Großer Preisdruck vom Mais bleibt aus
Weizenpreise erklimmen in Paris wieder die 160 €-Marke/ Körnermaisernte liegt unter den Erwartungen
An den Börsen für Agrarcommodities herrscht ein reges Treiben. Gewinne werden abgegeben und aufgebaut. Um dann wieder im Tal der Tränen zu versinken. Mittlerweile zeichnet sich ab, dass der Preisboden erreicht wurde. Zusätzlicher Preisdruck durch die neue Maisernte scheint auszubleiben.
Seit August haben die Weizenpreise an der Pariser Matif 20 €/t verloren. Ständig sich verstärkende Hiobsbotschaften über weltweite Spitzenernten haben den Preisen das Garaus gemacht. Den Tiefpunkt hatte B-Weizen an der Pariser Matif (Euronext) am 22. September mit rund 150 €/t erreicht. Seitdem haben die Notierungen, trotz hoher Produktionsmengen weltweit, wieder 10 €/t wettmachen können. Europäischer Weizen hat vom guten Währungsverhältnis Euro zu Dollar profitiert und konnte am internationalen Exportmarkt punkten. Den letzten Auftrieb vom Wochenende führen Analysten auf Markttechnik und das kurzfristige Eindecken mit Shortpositionen von institutionellen Anlegern zurück.
Die bombige europäische Maisernte, so vermuteten Marktteilnehmer durch die Bank, sollte die Notierungen endgültig in die Knie zwingen. Das hat sich nicht bestätigt. Die niedrigen Maispreise haben dazu geführt, dass angehender Körnermais gleich gehäckselt für Maissilage oder Biogasanlagen verwendet wird. Die große Körnermaisernte, die den Futtergetreidemarkt und damit auch die Weizenpreise in den Grund ziehen sollte, bleibt aus. In Deutschland dürften 70 Prozent der Maisbestände geerntet sein. Von der gesamten Ernte werden normalerweise 30 bis 40 Prozent als Körnermais eingebracht. In dieser Saison dürfte sich diese Zahl gewaltig vermindern.
Auch der Blick auf die neue Ernte erscheint hoffnungsvoll im Hinblick auf die Preisentwicklung. In der Ukraine wird befürchtet, dass die politischen Unruhen und daraus resultierende Inflation die Ernteergebnisse zur kommenden Saison schmälern könnten. Grund: Kraftstoff, Düngemittel und Pflanzenschutz rechnen sich nicht mehr. Zur laufenden Saison wurden in der Ukraine im Durchschnitt rund 40 dt/ha Getreide geerntet.

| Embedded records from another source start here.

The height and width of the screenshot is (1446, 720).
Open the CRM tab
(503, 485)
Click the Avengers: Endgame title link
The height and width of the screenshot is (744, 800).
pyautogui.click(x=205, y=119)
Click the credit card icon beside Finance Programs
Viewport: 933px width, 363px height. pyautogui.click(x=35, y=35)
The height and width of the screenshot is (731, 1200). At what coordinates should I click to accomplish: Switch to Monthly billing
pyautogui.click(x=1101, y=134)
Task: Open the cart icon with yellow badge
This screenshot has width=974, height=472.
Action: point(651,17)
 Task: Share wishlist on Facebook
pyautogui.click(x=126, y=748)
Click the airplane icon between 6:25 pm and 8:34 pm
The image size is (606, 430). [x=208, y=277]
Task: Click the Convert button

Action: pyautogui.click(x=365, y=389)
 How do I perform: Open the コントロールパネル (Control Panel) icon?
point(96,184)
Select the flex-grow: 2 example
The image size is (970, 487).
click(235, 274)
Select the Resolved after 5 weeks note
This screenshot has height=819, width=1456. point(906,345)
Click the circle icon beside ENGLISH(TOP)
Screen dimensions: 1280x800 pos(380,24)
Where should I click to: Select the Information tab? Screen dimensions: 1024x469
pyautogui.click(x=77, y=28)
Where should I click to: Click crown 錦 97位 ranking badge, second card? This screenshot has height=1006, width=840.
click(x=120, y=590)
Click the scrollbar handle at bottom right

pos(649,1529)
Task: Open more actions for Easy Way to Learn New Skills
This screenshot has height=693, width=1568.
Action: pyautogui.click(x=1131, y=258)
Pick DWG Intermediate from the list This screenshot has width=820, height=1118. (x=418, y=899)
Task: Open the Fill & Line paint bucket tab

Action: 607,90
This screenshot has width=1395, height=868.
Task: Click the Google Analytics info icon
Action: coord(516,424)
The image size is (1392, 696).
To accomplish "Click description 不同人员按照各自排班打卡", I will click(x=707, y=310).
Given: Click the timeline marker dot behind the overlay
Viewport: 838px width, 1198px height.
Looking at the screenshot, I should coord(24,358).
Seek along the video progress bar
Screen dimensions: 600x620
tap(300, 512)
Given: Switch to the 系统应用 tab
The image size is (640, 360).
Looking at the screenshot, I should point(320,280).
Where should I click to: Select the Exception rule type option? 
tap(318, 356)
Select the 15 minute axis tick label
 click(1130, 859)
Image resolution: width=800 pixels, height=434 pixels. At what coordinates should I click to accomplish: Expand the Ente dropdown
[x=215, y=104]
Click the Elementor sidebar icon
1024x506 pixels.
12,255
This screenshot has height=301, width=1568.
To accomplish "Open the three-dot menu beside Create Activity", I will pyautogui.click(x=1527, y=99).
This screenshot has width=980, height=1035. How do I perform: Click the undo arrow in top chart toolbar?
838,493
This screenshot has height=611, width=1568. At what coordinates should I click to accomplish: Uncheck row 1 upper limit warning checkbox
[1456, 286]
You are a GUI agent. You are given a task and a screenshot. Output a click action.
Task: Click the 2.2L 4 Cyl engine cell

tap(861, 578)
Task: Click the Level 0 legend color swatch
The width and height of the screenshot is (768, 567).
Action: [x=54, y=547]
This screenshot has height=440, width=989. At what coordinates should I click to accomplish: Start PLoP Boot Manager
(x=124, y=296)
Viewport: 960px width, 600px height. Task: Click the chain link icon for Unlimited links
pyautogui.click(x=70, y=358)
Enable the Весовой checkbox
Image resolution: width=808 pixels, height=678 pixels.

Am Kassamarkt werden die Preise durch "künstliches Verknappen" stabilisiert. Landwirtschaftliche Erzeuger tun sich nach wie vor schwer, Weizen auf dem aktuellen Preisniveau zu vermarkten. "Liquidität auf den Betrieben ist aus dem Verkauf von Gerste und Raps vorhanden", erklären Marktbeteiligte das Aussitzen der niedrigen Preise. Für die Verarbeiter scheint allmählich die Luft dünn zu werden. Spätestens ab Januar wird neue Ware gebraucht.
Die Schere zwischen Geld- und Briefkursen ist weit geöffnet. In Norddeutschland wollen Landwirte für A-Weizen 180 €/t realisieren. Händler bieten 165 €/t. Franko (angeliefert) Hamburg wird A-Weizen für Januar um 173 €/t notiert, franko rheinische Mühle um 184 €/t Basis Januar. B-Weizen ist rund 10 €/t billiger.
Im Süden liegen die Einkaufgebote bei 140 bis 145 €/t für B-Weizen. Die Erzeuger wollen hier mindestens 10 €/t mehr erzielen. A13-Weizen kann im Süden um 155 €/t und A14-Weizen bis 165 €/t Abnehmer ab Hof finden, aber keine Abgeber. Trockener Mais liegt mit einem Niveau von 130 €/t ab Hof auf dem Niveau von Futterweizen.
Kurzfristig scheint den Getreidepreisen ein stabiler Trend sicher. Bedarfslücken und fehlende Qualitäten/Proteine machen nach wie vor Aufgelder möglich. Dass die Bäume in den Himmel wachsen, darf aber angesichts der weltweit guten Versorgung keiner erwarten. Vorerst scheint die Pariser Börse sich beim Weizen im Kanal zwischen 160 und 170 €/t zu halten.